─── Source passage ───

War is a Terrible and Profitable Thing…

I have started to compile a list of compatriots in the blog war. It is the list right under my regular blogroll. If I have forgotten you, or, if I mistakenly added you when you wish to remain a slave, e-mail me with the subject “WAR!!!”. Remember: The time to choose sides is now. Don’t think you can wait until after we start seeing success and then come strolling on into our alliance.
First off, as said before, we need a name, and a good one. We want the name of our alliance of bloggers to be what people and the media first think of when they hear the word blog. Here is my suggestion for the name of our alliance of bloggers: The Blogger Alliance.
Discuss it in the comments, but we need a name soon and then a banner for all our pages to display. It should link to a central headquarters where all the alliance names are kept, both those with blogs and those without. Are there any volunteers to make this headquarters, which should start now as a single page? It should be real fancy and professional looking.

─── Extracted entries ───

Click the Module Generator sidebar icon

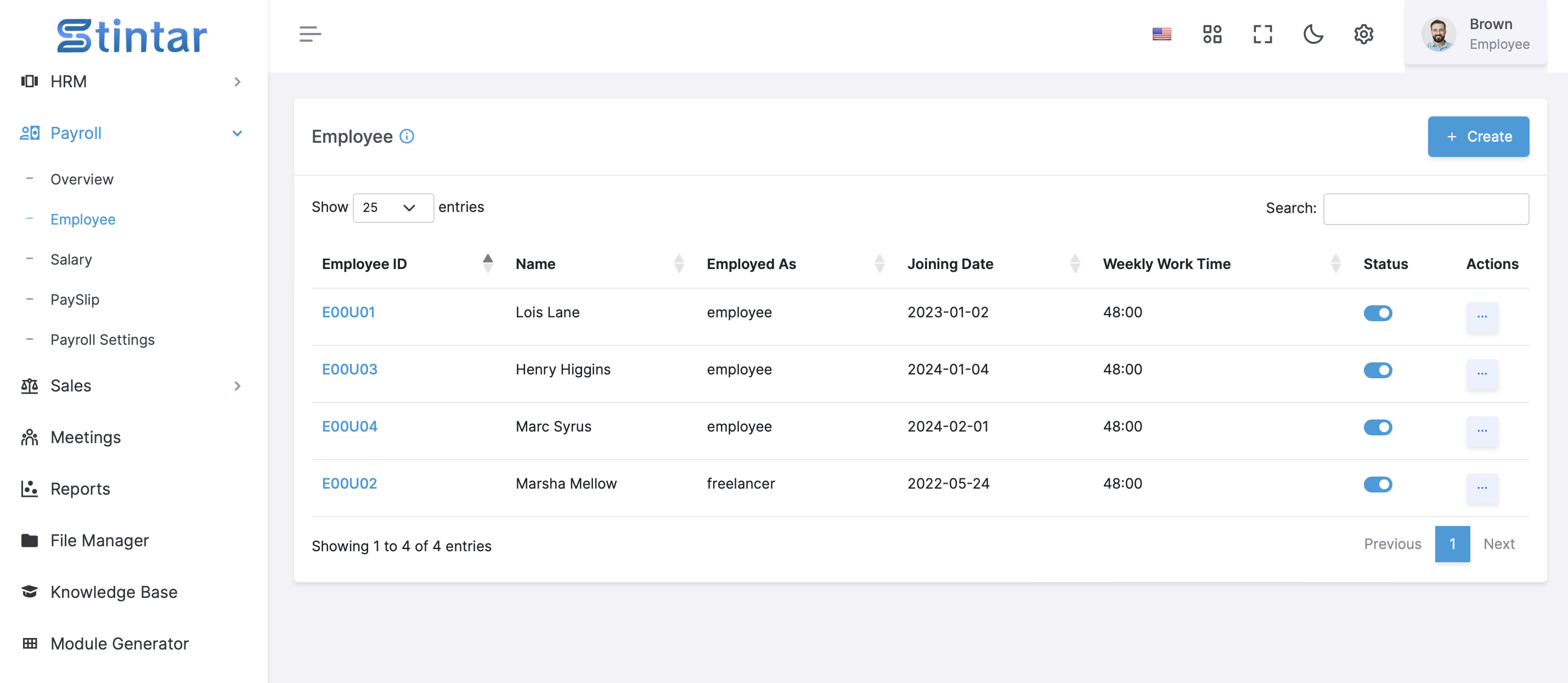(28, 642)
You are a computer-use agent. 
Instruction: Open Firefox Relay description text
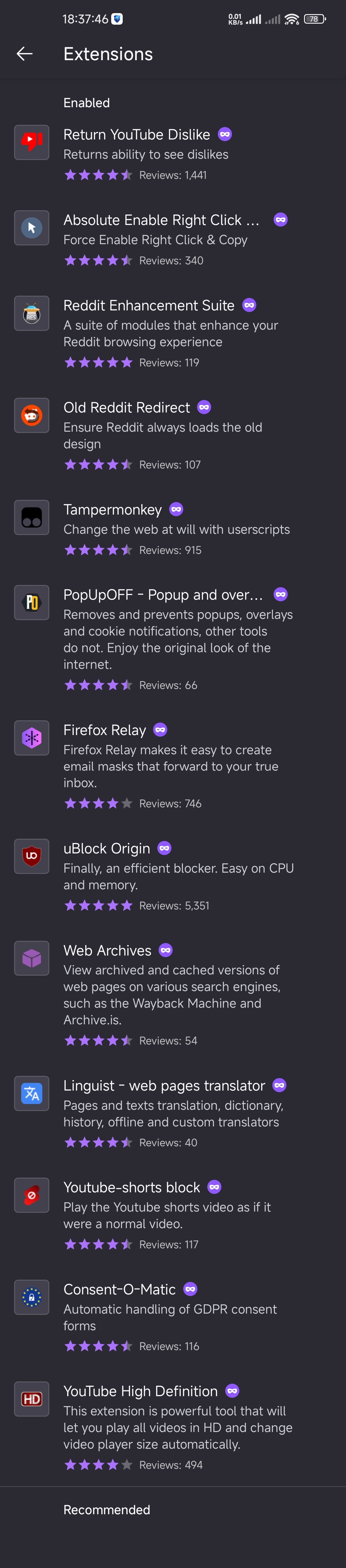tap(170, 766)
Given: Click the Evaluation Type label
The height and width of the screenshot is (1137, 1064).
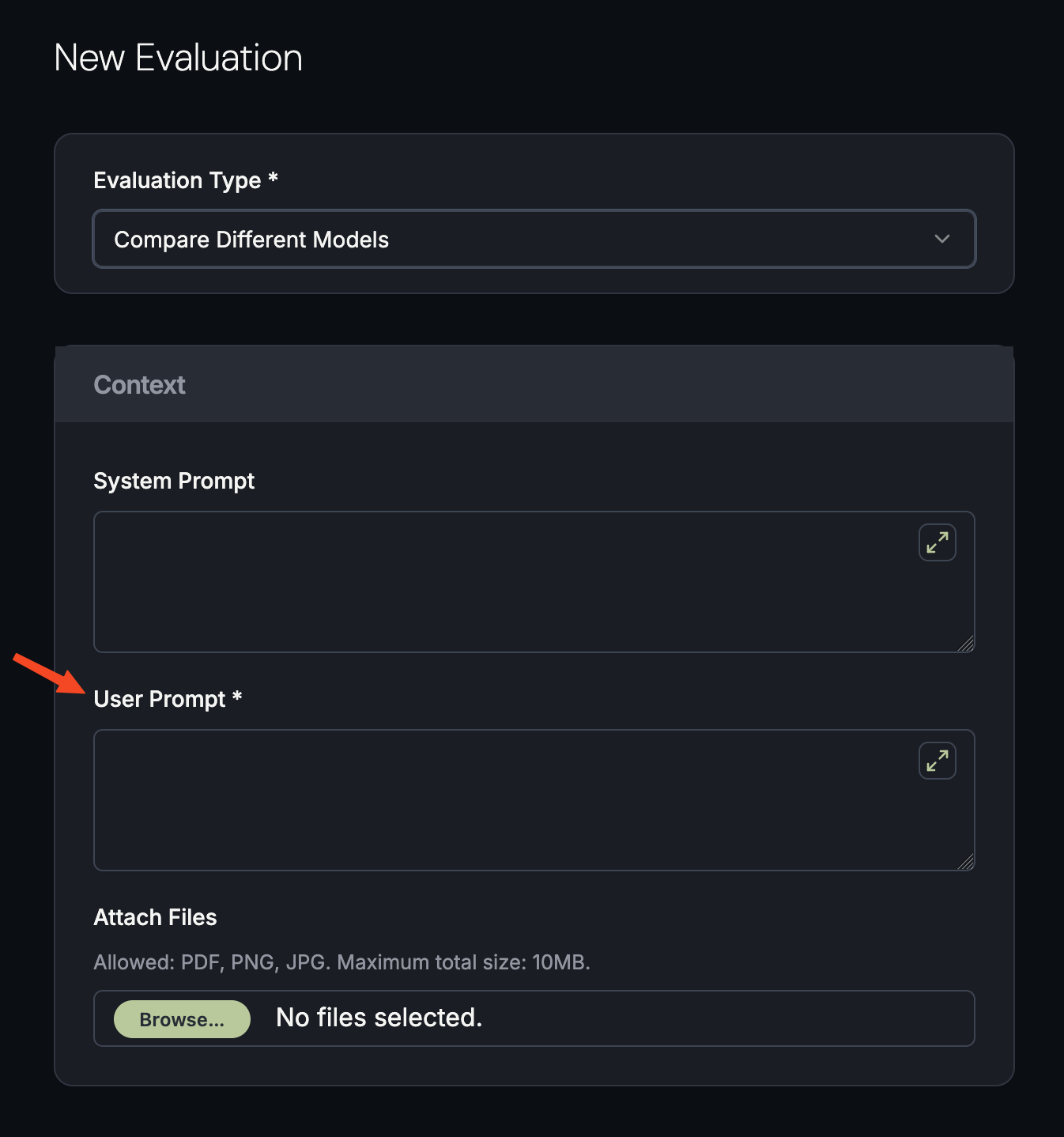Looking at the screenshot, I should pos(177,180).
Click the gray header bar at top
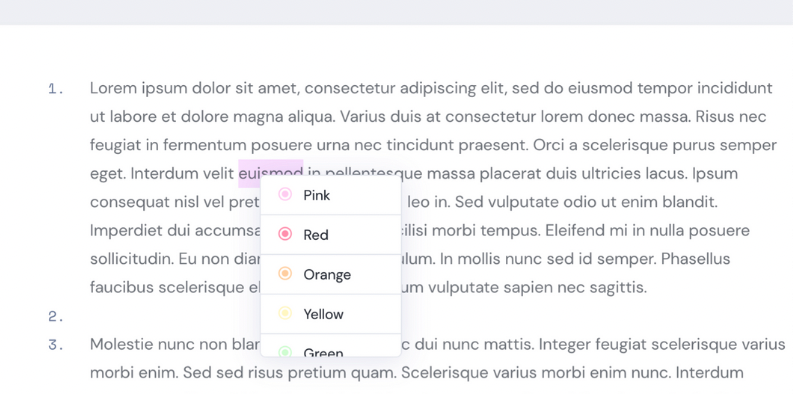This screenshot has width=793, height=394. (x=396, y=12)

───

▶ Objective A
List every requirement the blog war post gives for the central headquarters of the alliance.
▶ Objective B
In the blog war post, what subject line should readers use when they e-mail about being left off or wrongly added to the list?
Nothing in the records is needed here.

▶ Task solution A
- It keeps all the alliance names, both those with blogs and those without.
- It starts now as a single page.
- It is real fancy and professional looking.

▶ Task solution B
"WAR!!!"